----- TESTO FORNITO

1) La storia del socialismo italiano ed europeo, con particolare attenzione al metodo biografico, alle scansioni generazionali e agli studi di genere;
2) gli ordinamenti e gli statuti dell’associazionismo popolare laico e cattolico nei secoli XIX-XX;
3) le forme dell’intervento sociale e pedagogico e il lavoro di comunità nell’Europa dell’entre-deux-guerres e del secondo dopoguerra;
4) le autonomie locali e i “territori della politica” nell’Italia contemporanea;
5) la crisi del welfare state, il Terzo settore e la sussidiarietà tra XX e XXI secolo;
6) alcuni aspetti della storia istituzionale e sociale del regime fascista, quali l’amministrazione delle biblioteche, lo sviluppo degli istituti tecnici industriali e i canali amministrativi della persecuzione antiebraica.
Alcune considerazioni sul percorso di ricerca
La mia attività di ricerca ha seguito vari temi strettamente
correlati. In primo luogo la storia del socialismo italiano ed
europeo, cui si collegano sia lo studio dell'associazionismo
popolare laico e cattolico tra Otto e Novecento, sia le forme
dell'intervento sociale ed educativo nel secondo dopoguerra. Non
mancano, però, interessi che si distinguono da questo blocco
socialismo-associazionismo-intervento sociale, ad esempio
l'indagine di alcuni aspetti della storia politico-istituzionale
del ventennio fascista e dell'Italia repubblicana. Per quanto
riguarda il fascismo, ricordo il lavoro sull'amministrazione
bibliotecaria (intrapreso durante gli studi post-dottorato presso
la Scuola speciale per archivisti e bibliotecari di Roma e concretizzatosi con la pubblicazione, nel 2016, della monografia Le biblioteche nell'Italia fascista); quello
sugli istituti tecnici industriali (svolto nel corso della
collaborazione al progetto “Bologna: Una città per gli archivi”,
che mi vide impegnato tra il 2007 e il 2011 a riordinare il fondo
documentario degli Istituti Aldini-Valeriani); e ancora la ricerca
sui canali amministrativi della persecuzione antiebraica, dove
l'applicazione della legislazione antisemita è studiata dalla
visuale del rapporto tra centro e periferia all'interno della
macchina politica e amministrativa del regime. Per quanto riguarda,
invece, l'Italia repubblicana mi sono dedicato soprattutto allo
studio del sistema delle autonomie locali e dal ruolo giocato dai
partiti politici nei confronti delle autonomie.

----------
----- BLOCCO DATI

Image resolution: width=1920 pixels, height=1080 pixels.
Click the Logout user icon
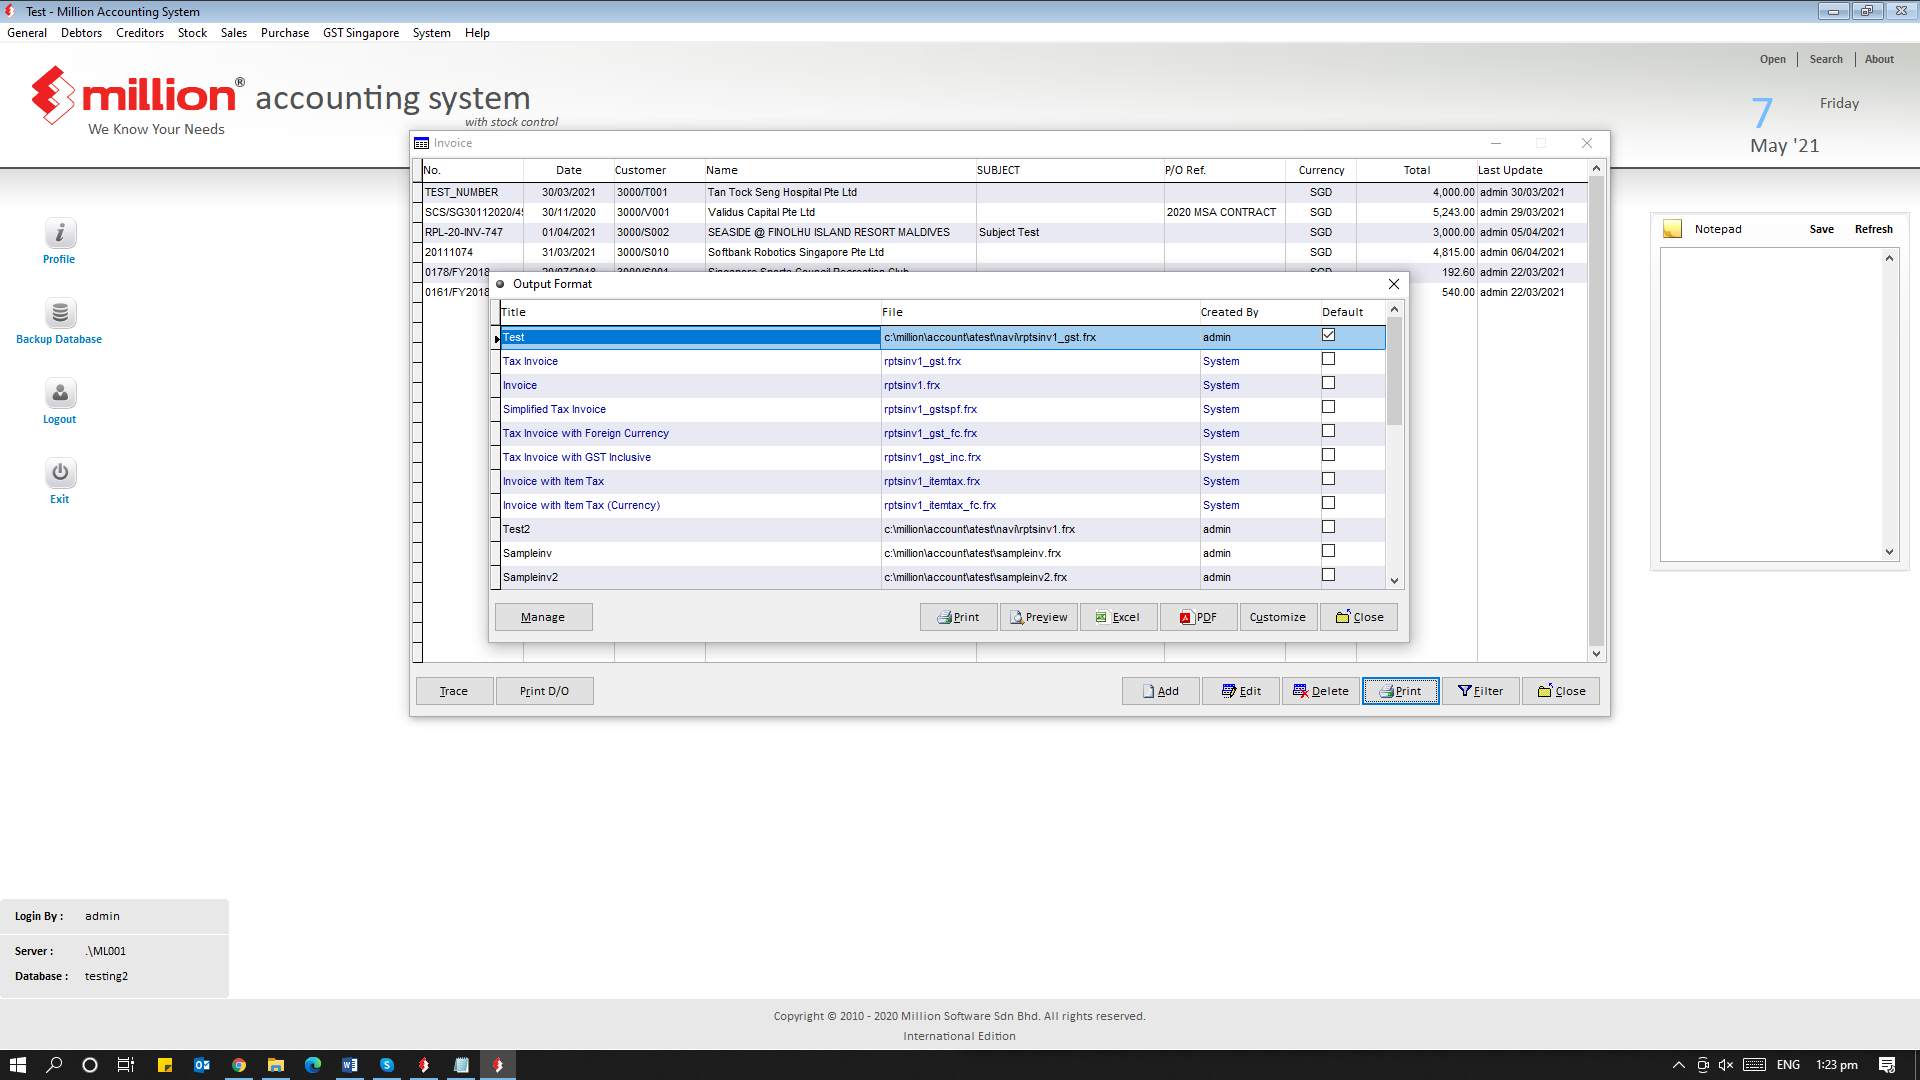click(60, 393)
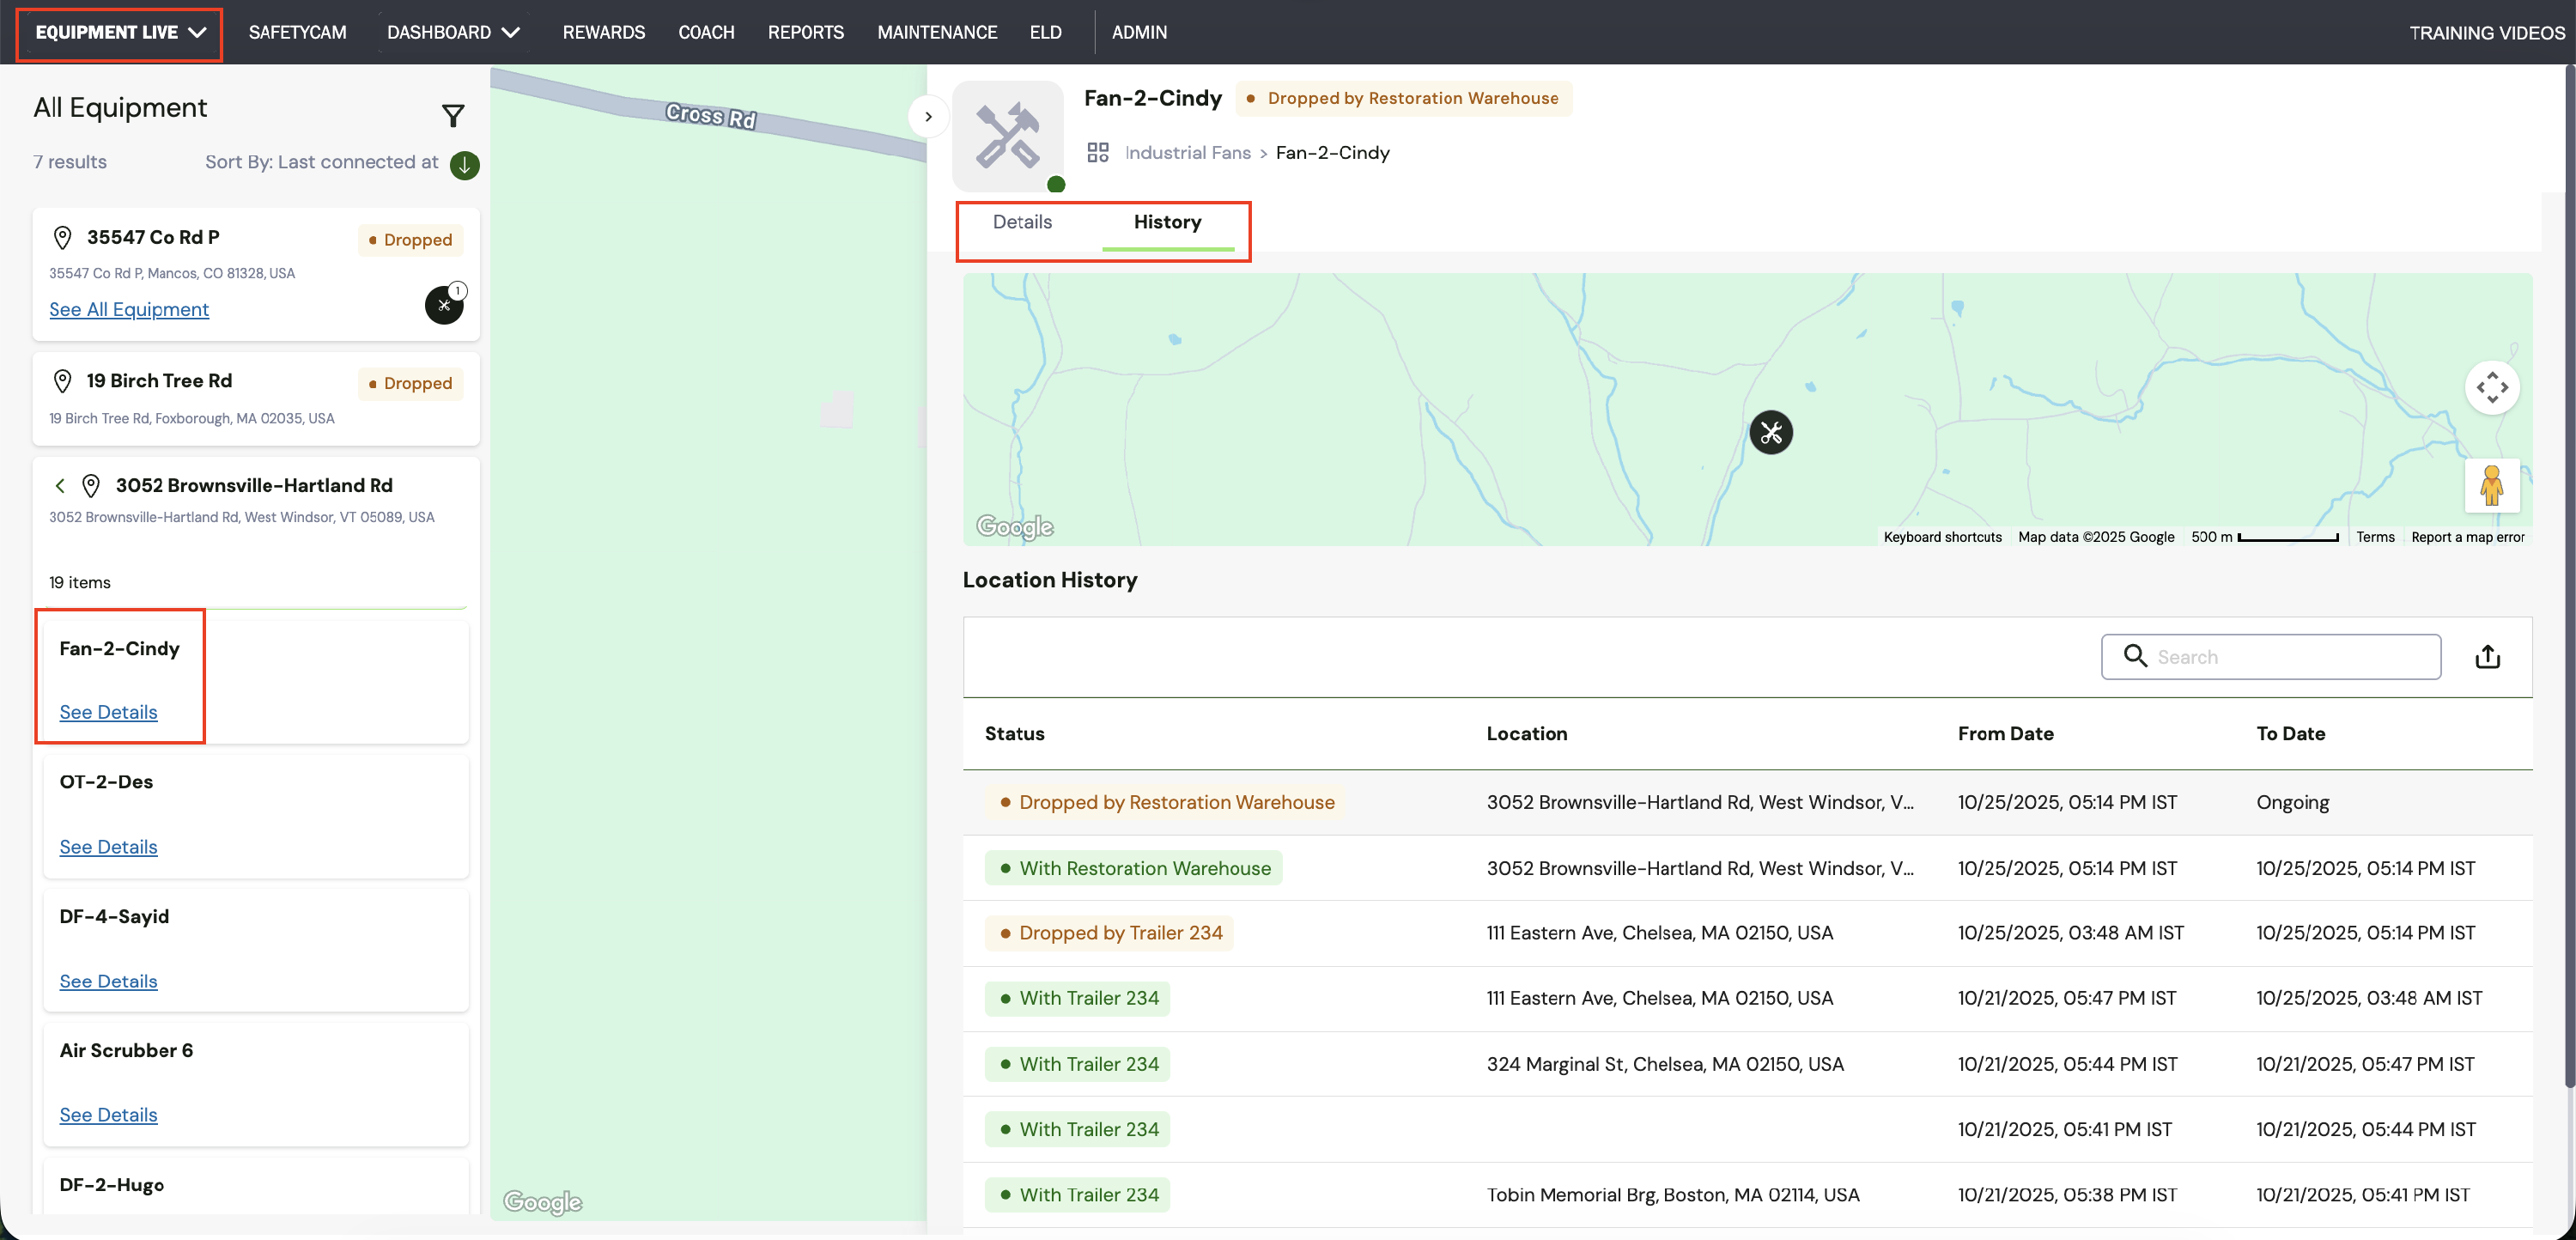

----------

- [COMPITO SCRITTO A]:
Rispondi a queste domande sul testo sul percorso di ricerca:
(i) In che anno è uscita la monografia Le biblioteche nell'Italia fascista?
(ii) In quali anni si è svolto il lavoro di riordino del fondo documentario degli Istituti Aldini-Valeriani?
(iii) Nel punto 5, quali temi sono indicati per il periodo tra XX e XXI secolo?
- [COMPITO SCRITTO B]:
Riprendi il testo sul percorso di ricerca e proseguilo a partire dall'ultima frase.
Il materiale non ha alcun ruolo in questo lavoro.

- [RISPOSTA A]:
(i) Nel 2016.
(ii) Tra il 2007 e il 2011.
(iii) La crisi del welfare state, il Terzo settore e la sussidiarietà.

- [RISPOSTA B]:
La mia produzione è sicuramente caratterizzata dai lavori di
tipo biografico e quindi dai libri sull'intellettuale anarchico
Camillo Berneri (FrancoAngeli, 2004), su uno dei massimi esponenti
del riformismo italiano ossia Alessandro Schiavi (Clueb, 2008,
premiato dalla Sissco nel 2009) e sulla pedagogista svizzera Margherita Zoebeli (Viella, 2015). Un taglio diverso hanno però la
monografia sugli ordinamenti del mutuo soccorso in Romagna (Clueb,
2008), ricerca che ricevette il Premio Piancastelli a Forlì, e
altri lavori, monografici e non, dedicati alle culture delle classi
subalterne e alla storia politico-istituzionale di città, comuni e
territori.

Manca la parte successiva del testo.